**Pixel coordinate grounding data**
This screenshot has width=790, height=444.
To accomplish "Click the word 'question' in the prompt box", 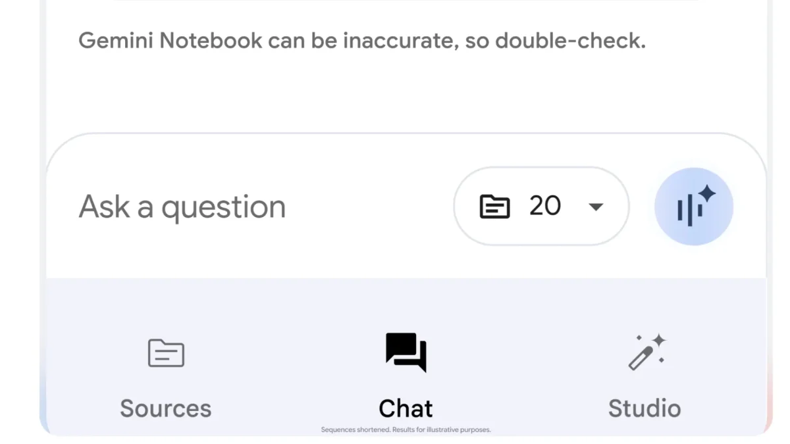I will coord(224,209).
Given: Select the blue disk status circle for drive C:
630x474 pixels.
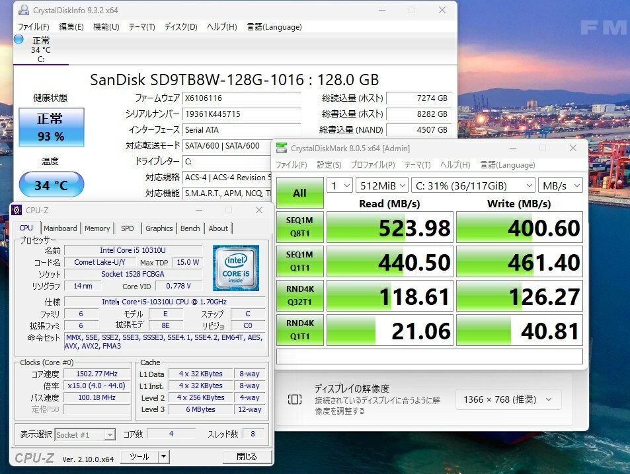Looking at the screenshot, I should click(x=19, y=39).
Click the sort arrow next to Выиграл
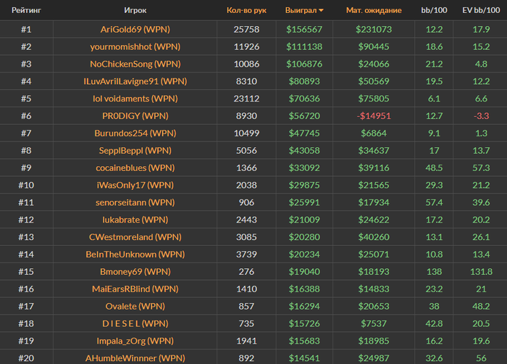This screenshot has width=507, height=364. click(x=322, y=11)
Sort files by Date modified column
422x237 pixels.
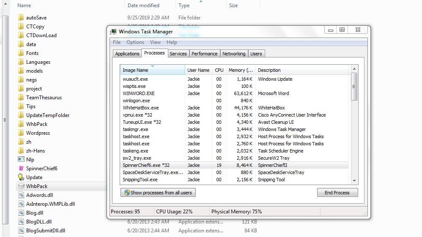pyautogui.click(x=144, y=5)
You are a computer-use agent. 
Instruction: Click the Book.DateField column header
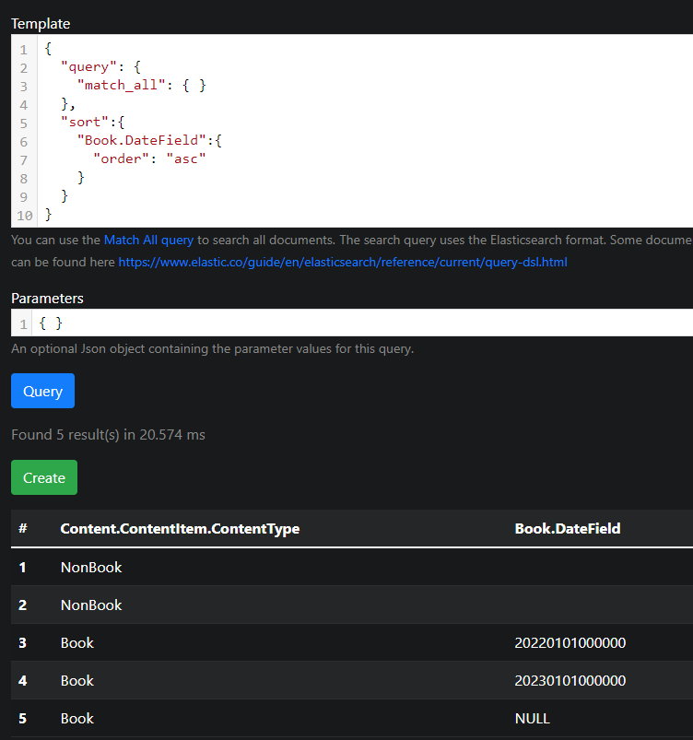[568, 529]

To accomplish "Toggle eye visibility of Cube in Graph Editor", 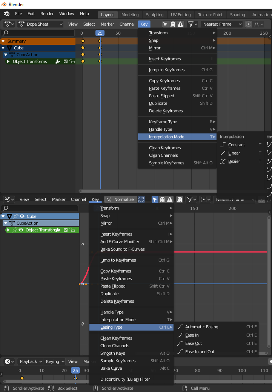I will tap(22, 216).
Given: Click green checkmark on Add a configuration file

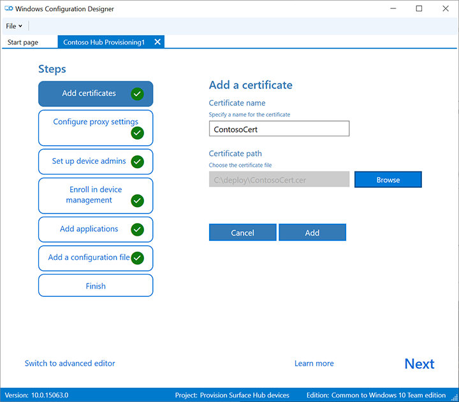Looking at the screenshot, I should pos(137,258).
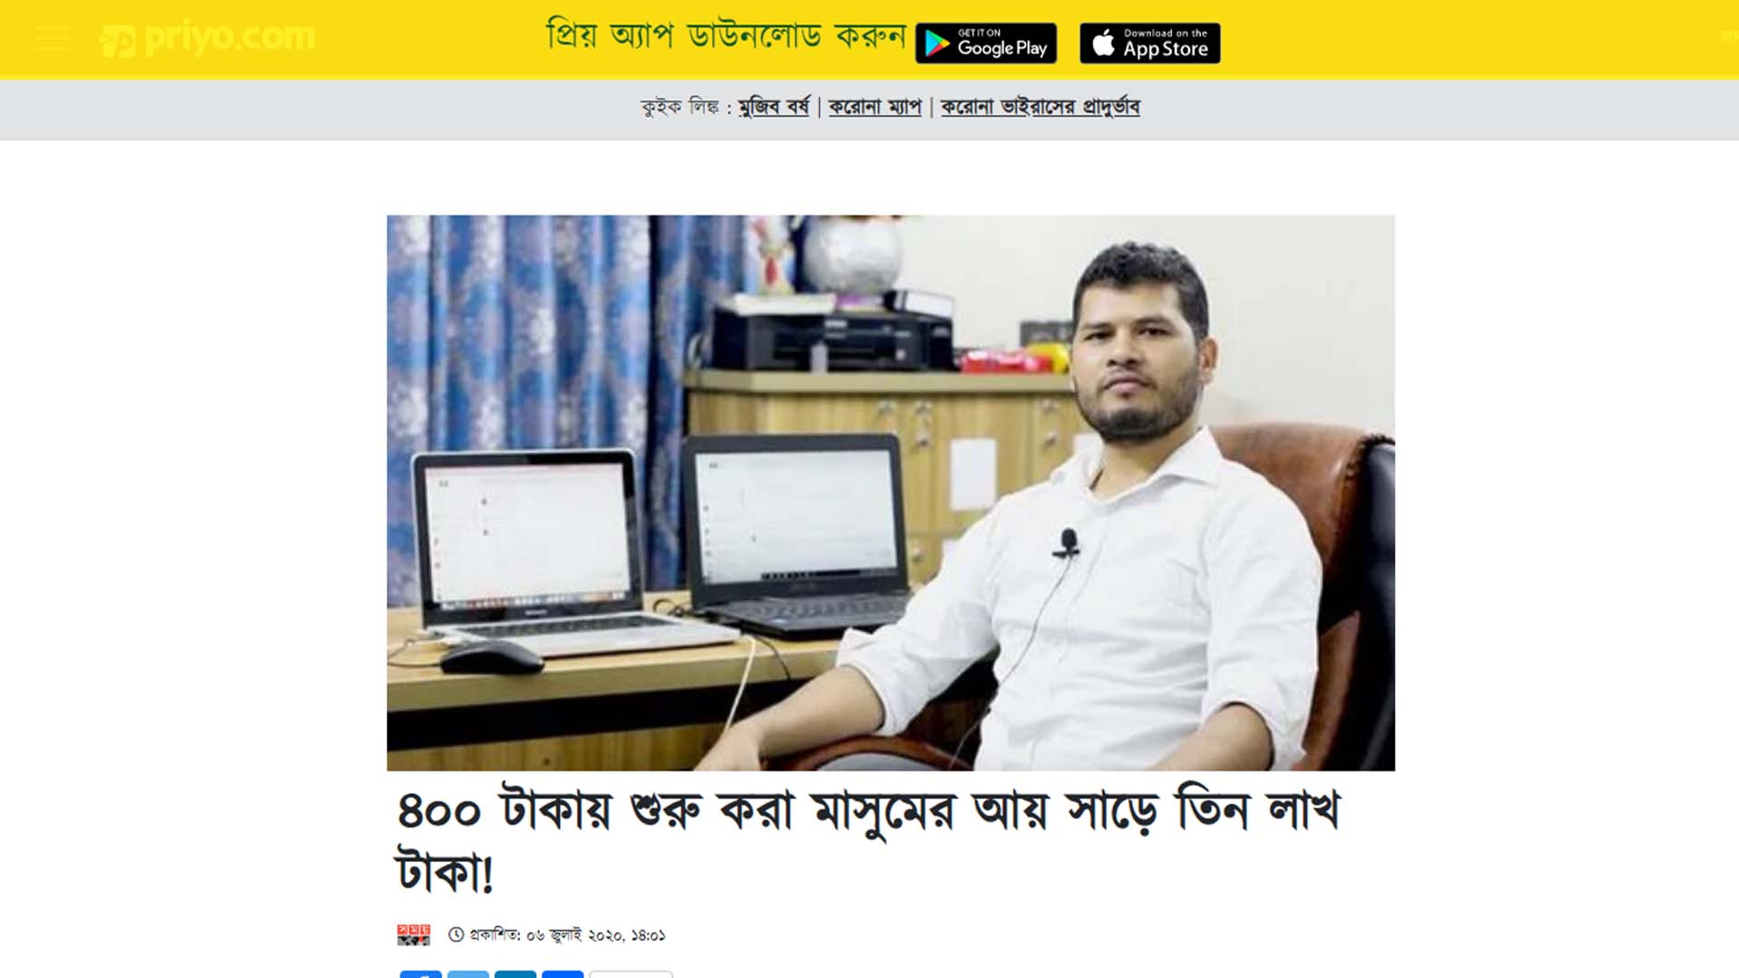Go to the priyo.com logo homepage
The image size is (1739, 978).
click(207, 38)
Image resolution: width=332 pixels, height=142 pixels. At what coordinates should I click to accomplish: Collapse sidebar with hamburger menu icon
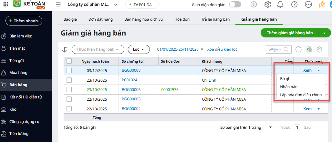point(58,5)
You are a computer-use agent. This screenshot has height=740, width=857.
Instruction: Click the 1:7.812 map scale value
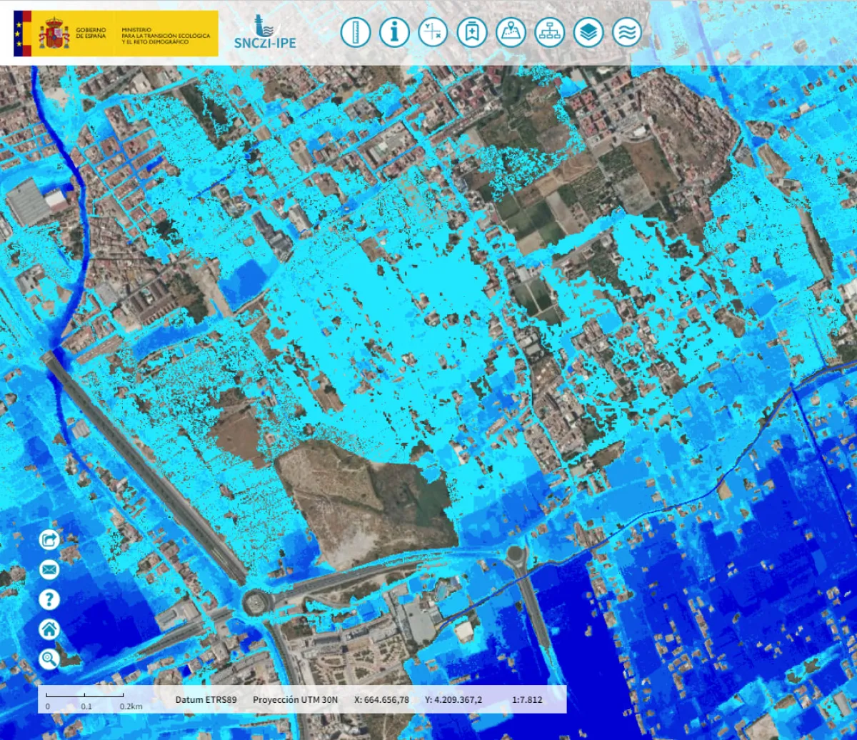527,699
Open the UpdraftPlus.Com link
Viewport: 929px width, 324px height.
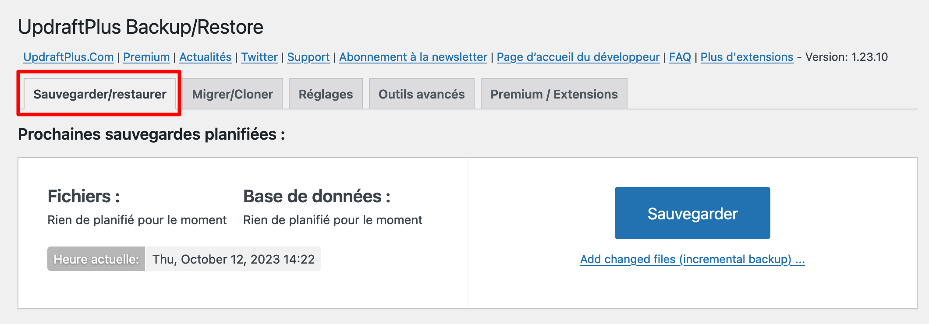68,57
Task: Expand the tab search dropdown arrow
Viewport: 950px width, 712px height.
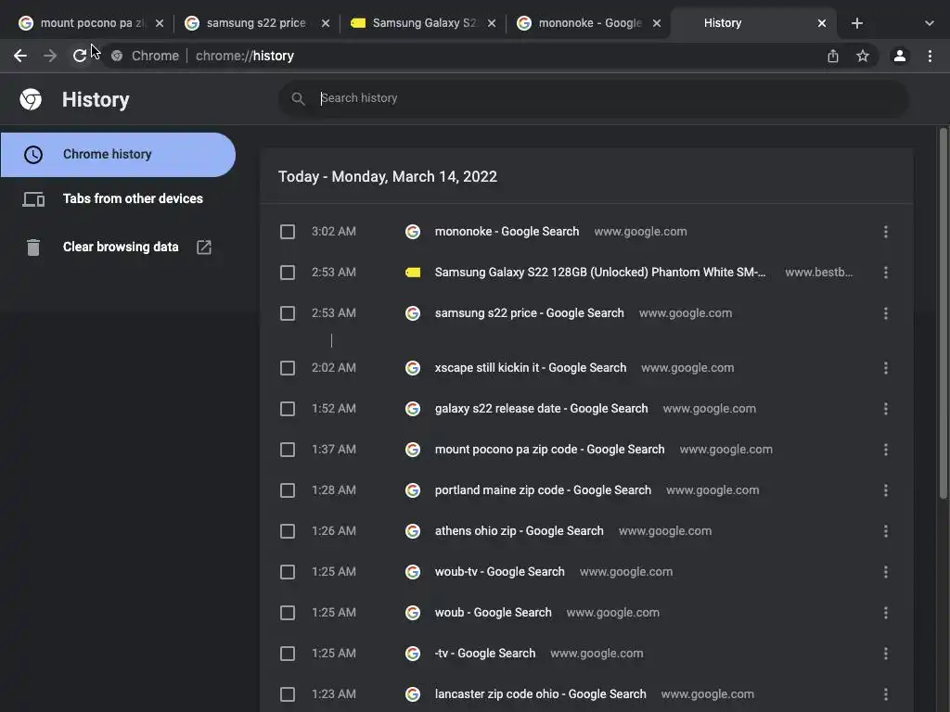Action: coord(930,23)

**Problem statement**
Copy all lines from the data above that contain the word "computer".

**Expected answer**
You are a computer-use agent. 
You are a computer-use agent. This screenshot has height=740, width=857.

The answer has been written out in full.